[发明专利]一种用于验证人类基因内含子变异对基因剪接影响的质粒及其构建方法和应用

权利要求书

1.一种可变剪接报告质粒，其特征在于，其是以包含E1-Intron1-E2-Intron2-E3的质粒pCDNA3.1-EGFP-AS，E1序列如SEQ ID NO.1所示，E2序列如SEQ ID NO.2所示，E3序列如SEQ ID NO.3所示，Intron1序列如SEQ ID NO.4所示，Intron2序列如SEQ ID NO.5所示。

2.一种用于验证人类基因内含子变异对基因剪接影响的质粒，其特征在于，以待验证基因的内含子替代权利要求1所述的可变剪接报告质粒的Intron1或Intron2，形成包含待验证基因内含子的minigene质粒即用于验证人类基因内含子变异对基因剪接影响的质粒。

3.一种可变剪接报告质粒的构建方法，其特征在于，包括如下步骤：以质粒pCDNA3.1-EGFP-C为基础，将EGFP基因序列分为3段并分别命名为E1、E2、E3，E1序列如SEQ ID NO.1所示，E2序列如SEQ ID NO.2所示，E3序列如SEQ ID NO.3所示，在E1与E2之间插入内含子序列Intron1，E2与E3之间插入内含子序列Intron2，即得可变剪接报告质粒pCDNA3.1-EGFP-AS，Intron1与Intron2分别具有5’剪切位点、分支位点和3’剪切位点，Intron1序列如SEQ IDNO.4所示，Intron2序列如SEQ ID NO.5所示。

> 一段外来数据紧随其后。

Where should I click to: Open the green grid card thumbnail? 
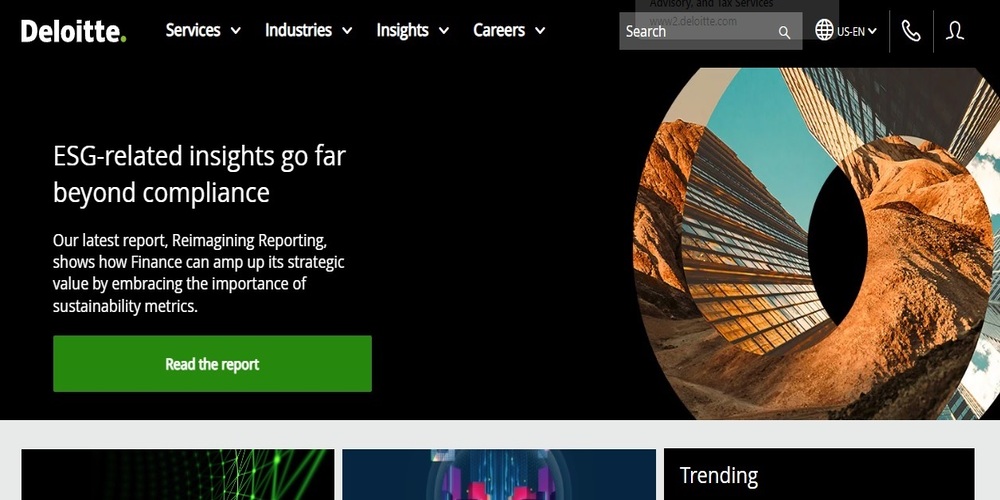178,475
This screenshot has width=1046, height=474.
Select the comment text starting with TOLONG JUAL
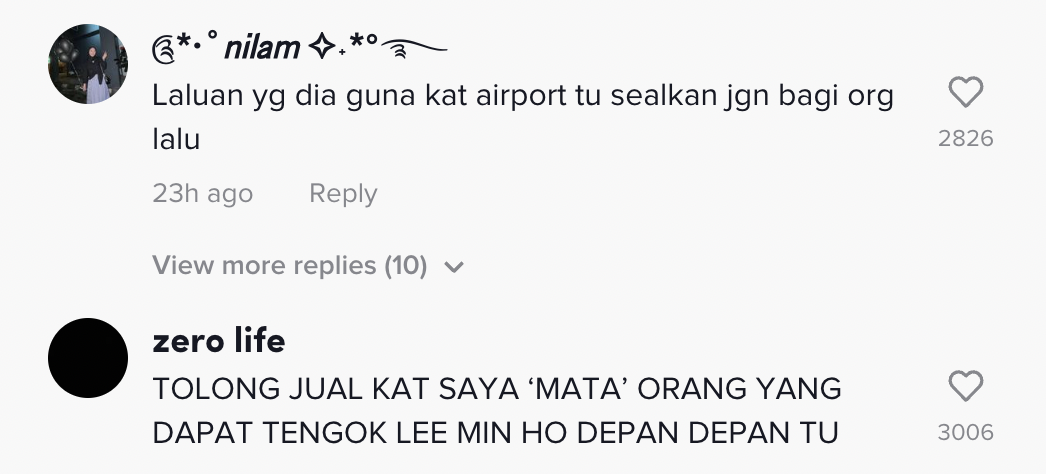tap(497, 411)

4.一种用于验证人类基因内含子变异对基因剪接影响的质粒的构建方法，其特征在于，包括如下步骤：以质粒pCDNA3.1-EGFP-C为基础，将EGFP基因序列分为3段并分别命名为E1、E2、E3，E1序列如SEQ ID NO.1所示，E2序列如SEQ ID NO.2所示，E3序列如SEQ ID NO.3所示，在E1与E2之间插入内含子序列Intron1，E2与E3之间插入内含子序列Intron2，即得可变剪接报告质粒pCDNA3.1-EGFP-AS，Intron1与Intron2分别具有5’剪切位点、分支位点和3’剪切位点，Intron1序列如SEQ ID NO.4所示，Intron2序列如SEQ ID NO.5所示；

以待验证基因的内含子替代可变剪接报告质粒pCDNA3.1-EGFP-AS的Intron1或Intron2，形成包含待验证基因内含子的minigene质粒即用于验证人类基因内含子变异对基因剪接影响的质粒。

5.一种用于验证人类基因内含子变异对基因剪接影响的方法，其特征在于，包括如下步骤：

1)以质粒pCDNA3.1-EGFP-C为基础，将EGFP基因序列分为3段并分别命名为E1、E2、E3，E1序列如SEQ ID NO.1所示，E2序列如SEQ ID NO.2所示，E3序列如SEQ ID NO.3所示，在E1与E2之间插入内含子序列Intron1，E2与E3之间插入内含子序列Intron2，即得可变剪接报告质粒pCDNA3.1-EGFP-AS，Intron1与Intron2分别具有5’剪切位点、分支位点和3’剪切位点，Intron1序列如SEQ ID NO.4所示，Intron2序列如SEQ ID NO.5所示；

2)以待验证基因的内含子替代可变剪接报告质粒pCDNA3.1-EGFP-AS的Intron1或Intron2，形成包含待验证基因内含子的minigene质粒即用于验证人类基因内含子变异对基因剪接影响的质粒；

3)以minigene质粒转染细胞，后通过荧光显微镜观察转染的细胞是否表达完整的荧光蛋白，有荧光表明待验证基因的内含子被正确剪接掉，若无荧光则表明待验证基因的内含子发生异常剪接；同时结合转染细胞的EGFP扩增测序进一步验证转染细胞内待验证基因的内含子是否被正确剪接。

6.权利要求2所述的质粒在用于验证人类基因内含子变异对基因剪接影响中的应用，其特征在于，包括如下步骤：以minigene质粒转染细胞，后通过荧光显微镜观察转染的细胞是否表达完整的荧光蛋白，有荧光表明待验证基因的内含子被正确剪接掉，若无荧光则表明待验证基因的内含子发生异常剪接；同时结合转染细胞的EGFP扩增测序进一步验证转染细胞内待验证基因的内含子是否被正确剪接。